Private Function isEmptyParagraph(ByVal p As Words.Paragraph) As Boolean
	' An empty paragraph is either a Paragraph Node without child or
	' a paragraph containing only "Run" (text) nodes which are
	' blank or null strings. If anyCount = runCount, then this Paragraph
	' contains only text.
	Dim anyCount As Integer = p.GetChildNodes(Words.NodeType.Any, True).Count
	Dim runCount As Integer = p.GetChildNodes(Words.NodeType.Run, True).Count

	Return anyCount = 0 OrElse
		runCount = anyCount AndAlso
		p.ToString(Words.SaveFormat.Text).Trim = vbNullString
End Function

Dim doc = New Words.Document("C:\Path\To\heading_background.docx")
Dim ps As Words.NodeCollection = doc.GetChildNodes(Words.NodeType.Paragraph, True)
For Each p As Words.Paragraph In ps
	If isEmptyParagraph(p) Then
		p.Remove()
		Continue For
	End If
Next
doc.Save("C:\Path\To\heading_background.html")

As you can see in the attachment, the grey background is shifted to the right. Did I do something wrong?

We currently use Aspose.Words 18.10.

Best regards,
Monir

heading_background.zip (25.7 KB)

@monir.aittahar

You are getting the correct output according to the code example. The background color is set for the paragraph. If you remove the empty paragraph using MS Word and convert DOCX to HTML, you will get the same output.

@tahir.manzoor,

Thanks for your reply. Indeed Words shifts the background to the right, and even if the empty paragraphs aren’t removed.
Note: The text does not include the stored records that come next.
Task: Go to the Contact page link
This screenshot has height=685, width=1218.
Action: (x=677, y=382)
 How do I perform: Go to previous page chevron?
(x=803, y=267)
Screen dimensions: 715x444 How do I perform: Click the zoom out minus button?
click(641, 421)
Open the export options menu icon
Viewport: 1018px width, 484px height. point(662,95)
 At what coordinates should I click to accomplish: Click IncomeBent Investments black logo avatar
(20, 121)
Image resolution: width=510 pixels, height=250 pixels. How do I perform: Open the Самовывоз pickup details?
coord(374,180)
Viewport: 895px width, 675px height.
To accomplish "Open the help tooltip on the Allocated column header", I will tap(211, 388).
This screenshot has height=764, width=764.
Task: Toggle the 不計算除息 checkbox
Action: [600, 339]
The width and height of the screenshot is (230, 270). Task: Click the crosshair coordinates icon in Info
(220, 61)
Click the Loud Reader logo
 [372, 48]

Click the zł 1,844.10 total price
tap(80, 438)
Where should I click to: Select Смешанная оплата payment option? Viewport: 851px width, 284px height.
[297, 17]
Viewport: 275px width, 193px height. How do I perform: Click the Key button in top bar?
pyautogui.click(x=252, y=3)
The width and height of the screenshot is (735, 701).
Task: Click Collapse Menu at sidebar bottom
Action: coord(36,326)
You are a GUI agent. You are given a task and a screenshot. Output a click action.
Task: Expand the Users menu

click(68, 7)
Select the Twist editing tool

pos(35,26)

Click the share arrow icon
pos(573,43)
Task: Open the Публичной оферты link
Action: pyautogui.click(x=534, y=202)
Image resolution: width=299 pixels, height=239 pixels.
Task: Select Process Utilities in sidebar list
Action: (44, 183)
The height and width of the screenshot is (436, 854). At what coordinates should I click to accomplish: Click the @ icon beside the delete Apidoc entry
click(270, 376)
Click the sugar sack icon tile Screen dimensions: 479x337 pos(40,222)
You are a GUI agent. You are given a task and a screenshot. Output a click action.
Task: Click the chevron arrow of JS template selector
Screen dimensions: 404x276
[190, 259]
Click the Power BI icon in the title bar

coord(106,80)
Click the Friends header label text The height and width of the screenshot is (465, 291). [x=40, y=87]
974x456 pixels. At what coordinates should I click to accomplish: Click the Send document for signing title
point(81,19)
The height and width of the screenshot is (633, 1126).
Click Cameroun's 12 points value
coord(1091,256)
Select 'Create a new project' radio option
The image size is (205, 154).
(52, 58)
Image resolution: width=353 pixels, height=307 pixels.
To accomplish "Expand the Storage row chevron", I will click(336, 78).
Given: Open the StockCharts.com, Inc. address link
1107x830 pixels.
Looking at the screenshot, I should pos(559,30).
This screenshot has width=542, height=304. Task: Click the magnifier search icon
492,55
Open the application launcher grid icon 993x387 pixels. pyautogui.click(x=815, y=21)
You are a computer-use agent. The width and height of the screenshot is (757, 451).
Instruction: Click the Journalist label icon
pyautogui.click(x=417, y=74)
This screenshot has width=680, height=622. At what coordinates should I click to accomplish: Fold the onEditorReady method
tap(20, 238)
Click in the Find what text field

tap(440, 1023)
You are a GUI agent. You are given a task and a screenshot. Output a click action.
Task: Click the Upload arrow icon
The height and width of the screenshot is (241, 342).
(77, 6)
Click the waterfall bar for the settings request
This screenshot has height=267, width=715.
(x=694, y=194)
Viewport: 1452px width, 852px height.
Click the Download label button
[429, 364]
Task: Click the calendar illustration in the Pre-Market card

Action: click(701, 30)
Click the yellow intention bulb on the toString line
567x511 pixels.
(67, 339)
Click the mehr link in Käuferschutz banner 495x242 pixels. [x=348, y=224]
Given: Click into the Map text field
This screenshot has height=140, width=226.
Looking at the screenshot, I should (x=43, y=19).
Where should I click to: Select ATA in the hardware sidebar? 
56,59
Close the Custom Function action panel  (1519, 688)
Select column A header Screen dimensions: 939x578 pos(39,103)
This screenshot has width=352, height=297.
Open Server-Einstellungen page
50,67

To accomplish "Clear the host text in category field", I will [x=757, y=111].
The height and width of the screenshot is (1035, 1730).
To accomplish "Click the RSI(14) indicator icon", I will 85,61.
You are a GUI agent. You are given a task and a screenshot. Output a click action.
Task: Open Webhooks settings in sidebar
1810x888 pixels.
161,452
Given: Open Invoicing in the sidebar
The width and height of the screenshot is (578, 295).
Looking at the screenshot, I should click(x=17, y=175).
But when it does so, the background starts perfectly with the beginning of the paragraph content.

However, Aspose.Words doesn’t shift the background if the empty paragraph is not removed, and does it when they are, but in this case it starts a little more to the right.

In the attachment I just added, you’ll find the following files with the obtained results:

  • heading_background.docx, the original DOCX file: the background covers all the paragraph, including the heading number
  • heading_background_converted_by_word.htm, converted by Word as is: the background covers only the heading paragraph content
  • heading_background_converted_by_word-without_empty_ps.htm, empty paragraphs removed manually, converted by Word: the background covers only the heading paragraph content
  • heading_background-converted_by_aspose.html,converted by Aspose, “as is”: the background covers the whole heading paragraph content
  • heading_background-converted_by_aspose-without_empty_ps.html, empty paragraphs removed programatically (with the code embedded in my first post) and converted by Aspose: the background starts slightly after the “C” of “Conditions lorem ipsum”.

heading_background-detailed.zip (48.4 KB)

@monir.aittahar

We have tested the scenario and have managed to reproduce the same issue at our side. For the sake of correction, we have logged this problem in our issue tracking system as WORDSNET-18637. You will be notified via this forum thread once this issue is resolved.

We apologize for your inconvenience.

@tahir.manzoor,

Thak you very much for your reply.

Best regards,
Monir

The issues you have found earlier (filed as WORDSNET-18637) have been fixed in this Aspose.Words for .NET 22.9 update also available on NuGet.